**Document segment:**
A drone display was held at Punnami Ghat in Vijayawada, where over 5,500 drones were used in a coordinated aerial performance. The show included laser projections, fireworks, and music. According to organizers and media reports, the performance was recognized by Guinness World Records for five record-setting achievements, including being the largest drone show held in India to date. The organizers stated that the summit aimed to attract investments of approximately ₹2,000 crore and projected revenue of around ₹6,000 crore over a five-year period. The plans include training over 20,000 individuals as drone pilots, with a target of creating approximately 30,000 job opportunities in the sector.

== Background ==

The Amaravati Drone Summit 2024 was held at Mangalagiri, Andhra Pradesh, as part of an effort to promote drone technology in the state. The event aimed to place Amaravati as a center for drone-related activity and brought together participants from different sectors, including government bodies, private companies, and research institutions. The summit was organized by the Andhra Pradesh Drone Corporation in collaboration with the Union Civil Aviation Department, the Drone Federation of India, and the Confederation of Indian Industry (CII). The two-day event was held at the CK Convention Centre on 22 and 23 October 2024. It drew a wide variety of attendees like students, entrepreneurs, engineers, officials, and others with an interest in drones. Several sessions focused on how drones are currently being used in fields such as agriculture, logistics, healthcare, and emergency services. Some talks also emphasized opportunities for younger participants, including discussions on skill development, education, and startup support.

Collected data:
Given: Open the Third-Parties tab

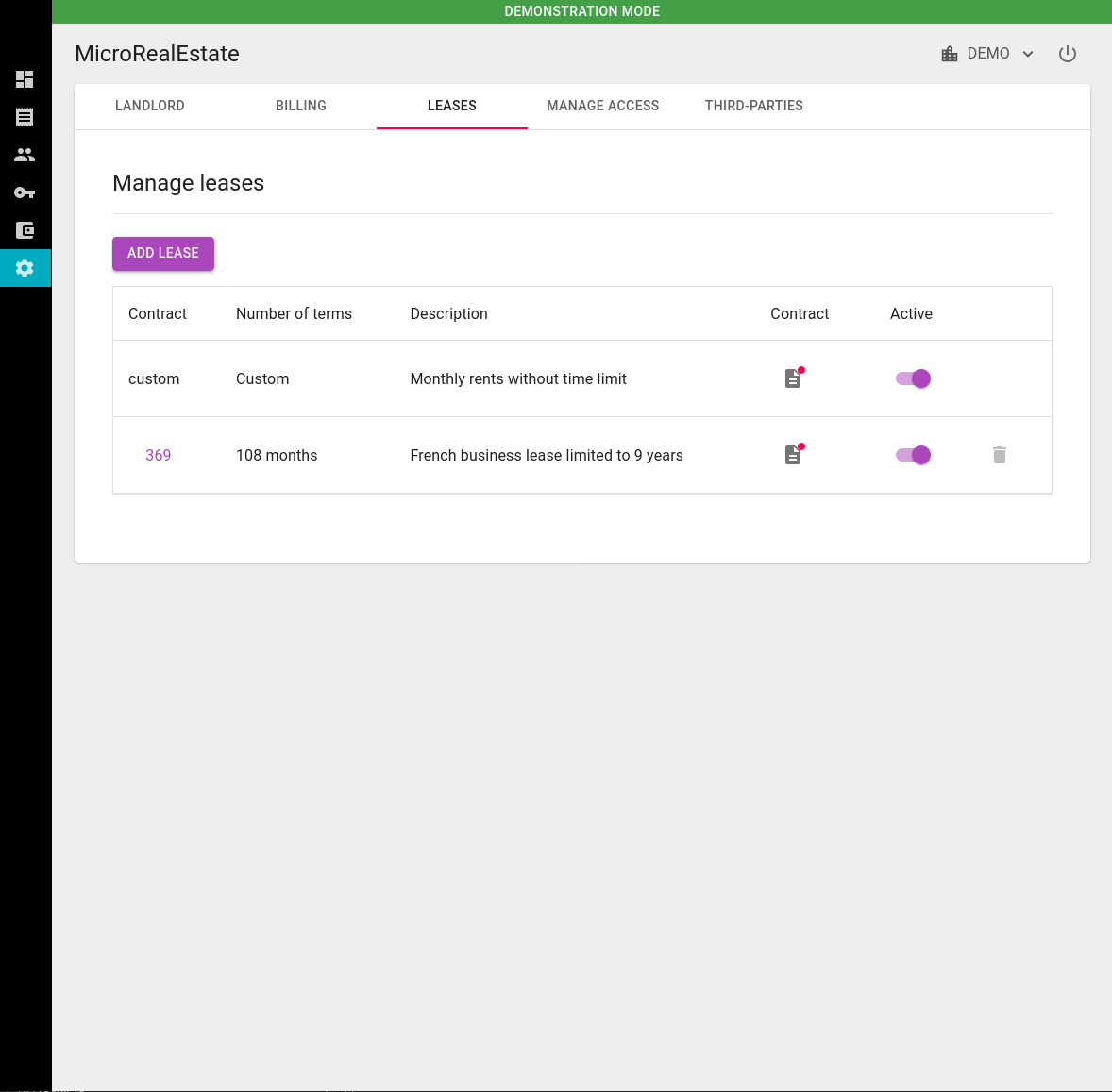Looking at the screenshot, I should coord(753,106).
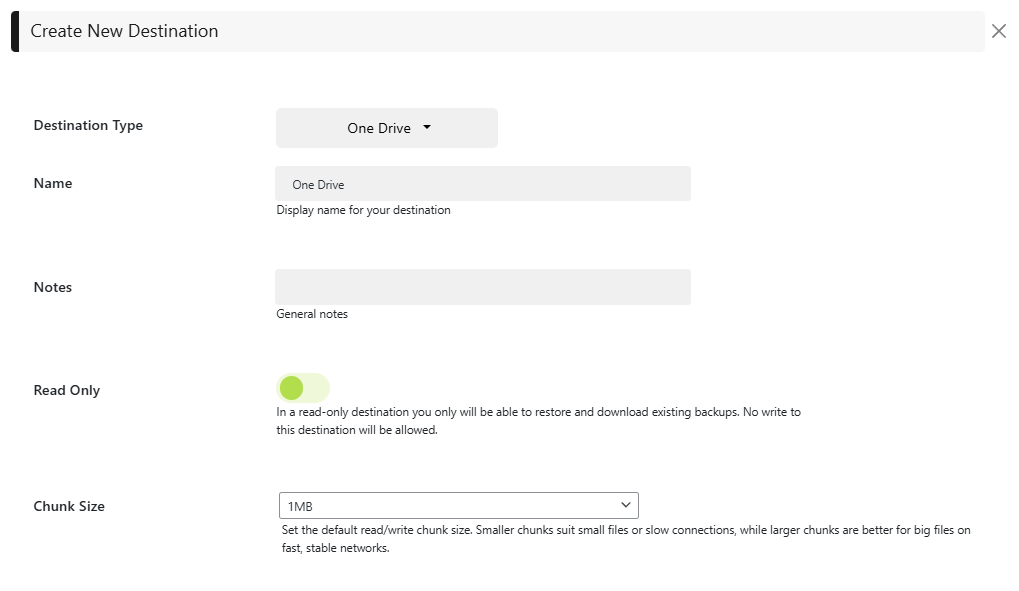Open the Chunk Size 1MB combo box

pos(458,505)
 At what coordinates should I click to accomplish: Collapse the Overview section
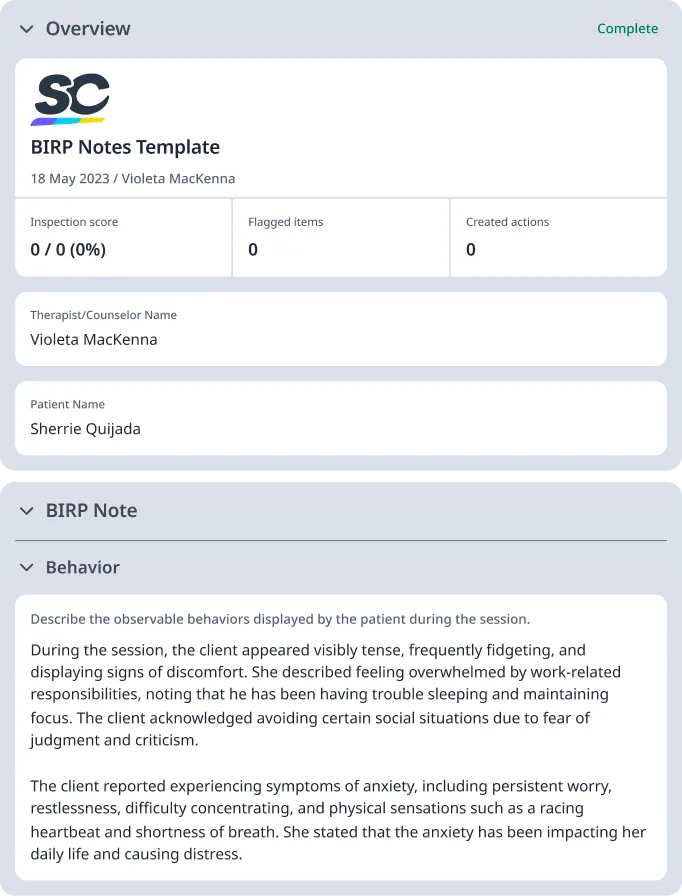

**Work required:** Extract the part of the drone summit text that begins with the words "A drone display" and stops after "in the sector.". Copy it word for word.

**Answer space:**
A drone display was held at Punnami Ghat in Vijayawada, where over 5,500 drones were used in a coordinated aerial performance. The show included laser projections, fireworks, and music. According to organizers and media reports, the performance was recognized by Guinness World Records for five record-setting achievements, including being the largest drone show held in India to date. The organizers stated that the summit aimed to attract investments of approximately ₹2,000 crore and projected revenue of around ₹6,000 crore over a five-year period. The plans include training over 20,000 individuals as drone pilots, with a target of creating approximately 30,000 job opportunities in the sector.